Orny / 15 heures
Huit heures, bruit de pas et de feuilles mortes de l’autre côté de la rivière, à mi-hauteur et de gauche à droite; un fouillis de traits d’encre traverse un puits de lumière au milieu du bois noir de la Mussilly, petit trot; je fouille, ce ne sont pas des ombres mais des bêtes. Juste le temps de voir les pattes de la première qui raient la tache grise, courtes; la seconde suit, leste, petits pas et tête d’aurochs, corps puissant; les troisième et quatrième sont nées ce printemps; cinq, six, sept défilent, tête basse, décidées; huit, neuf, dix, je ne compte plus.
Une harde de sangliers, je crois qu’ils m’ont repéré, ils font demi-tour; je tends l’oreille en me déplaçant latéralement; et là, à cinq ou six mètres, dans les ronces, deux chevreuils me tournent le dos, écoutent eux aussi. Je ne mens pas, je n’y crois pas, c’est déjà trop, j’aurais mieux fait de me taire, ils prennent le large, je ne les reverrai plus.
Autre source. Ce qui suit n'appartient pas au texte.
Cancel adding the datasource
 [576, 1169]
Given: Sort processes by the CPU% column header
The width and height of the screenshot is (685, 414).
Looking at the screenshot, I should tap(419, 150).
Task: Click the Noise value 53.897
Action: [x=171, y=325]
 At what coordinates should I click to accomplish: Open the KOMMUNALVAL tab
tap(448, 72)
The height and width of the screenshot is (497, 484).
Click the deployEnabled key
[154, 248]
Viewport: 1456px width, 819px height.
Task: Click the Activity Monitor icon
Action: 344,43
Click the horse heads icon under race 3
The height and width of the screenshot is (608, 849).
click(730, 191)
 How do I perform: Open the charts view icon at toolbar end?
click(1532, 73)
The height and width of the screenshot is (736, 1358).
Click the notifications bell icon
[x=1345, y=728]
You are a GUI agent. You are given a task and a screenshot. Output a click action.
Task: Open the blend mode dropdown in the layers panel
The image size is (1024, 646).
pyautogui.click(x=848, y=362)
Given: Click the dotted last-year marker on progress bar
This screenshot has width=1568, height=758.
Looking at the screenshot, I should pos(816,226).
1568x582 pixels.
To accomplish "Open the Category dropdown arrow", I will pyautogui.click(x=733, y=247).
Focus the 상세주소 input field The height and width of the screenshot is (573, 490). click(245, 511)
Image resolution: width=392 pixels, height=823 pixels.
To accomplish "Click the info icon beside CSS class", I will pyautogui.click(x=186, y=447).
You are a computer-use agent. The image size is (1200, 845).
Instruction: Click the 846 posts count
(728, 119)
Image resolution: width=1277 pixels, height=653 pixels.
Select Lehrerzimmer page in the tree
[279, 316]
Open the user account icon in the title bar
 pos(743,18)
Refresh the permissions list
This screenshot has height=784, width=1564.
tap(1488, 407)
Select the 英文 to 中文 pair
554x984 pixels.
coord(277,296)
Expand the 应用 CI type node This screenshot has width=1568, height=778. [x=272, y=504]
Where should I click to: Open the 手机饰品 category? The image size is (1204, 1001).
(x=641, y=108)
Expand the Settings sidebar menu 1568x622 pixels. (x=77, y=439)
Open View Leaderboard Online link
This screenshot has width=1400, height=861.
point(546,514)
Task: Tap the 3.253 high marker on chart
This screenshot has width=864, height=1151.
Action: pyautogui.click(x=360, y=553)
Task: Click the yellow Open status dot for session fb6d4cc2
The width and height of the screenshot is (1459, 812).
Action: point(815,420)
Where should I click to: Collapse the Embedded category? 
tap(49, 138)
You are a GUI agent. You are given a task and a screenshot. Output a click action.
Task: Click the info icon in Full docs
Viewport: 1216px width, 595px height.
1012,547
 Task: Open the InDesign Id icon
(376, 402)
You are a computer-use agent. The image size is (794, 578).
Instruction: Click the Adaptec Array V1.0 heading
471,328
Les sangliers eux n’ont pas quitté la côte escarpée, je les devine, veux en savoir plus, ils ne perdent rien pour attendre. Ruse: je fais une grande boucle pour les prendre à revers, sans bruit; j’y parviens; je les entends à nouveau mais ils sont de l’autre côté de la rivière, ils passent sur la bute d’où je les observais tout à l’heure, s’éloignent à la queue leu leu, même pas décidé, tête baissée, conscience tranquille. Formes noires sur grisaille, une douzaine au moins, vifs, agiles, souples, gracieux.
Pas bouger, rien toucher. Ne rien emporter sinon quelques traits, comme ces peintres animaliers qui se détournent des ombres pour faire voir plus tard, au burin, les traces d’un passage ou, avec de l’eau, un instant qui dure.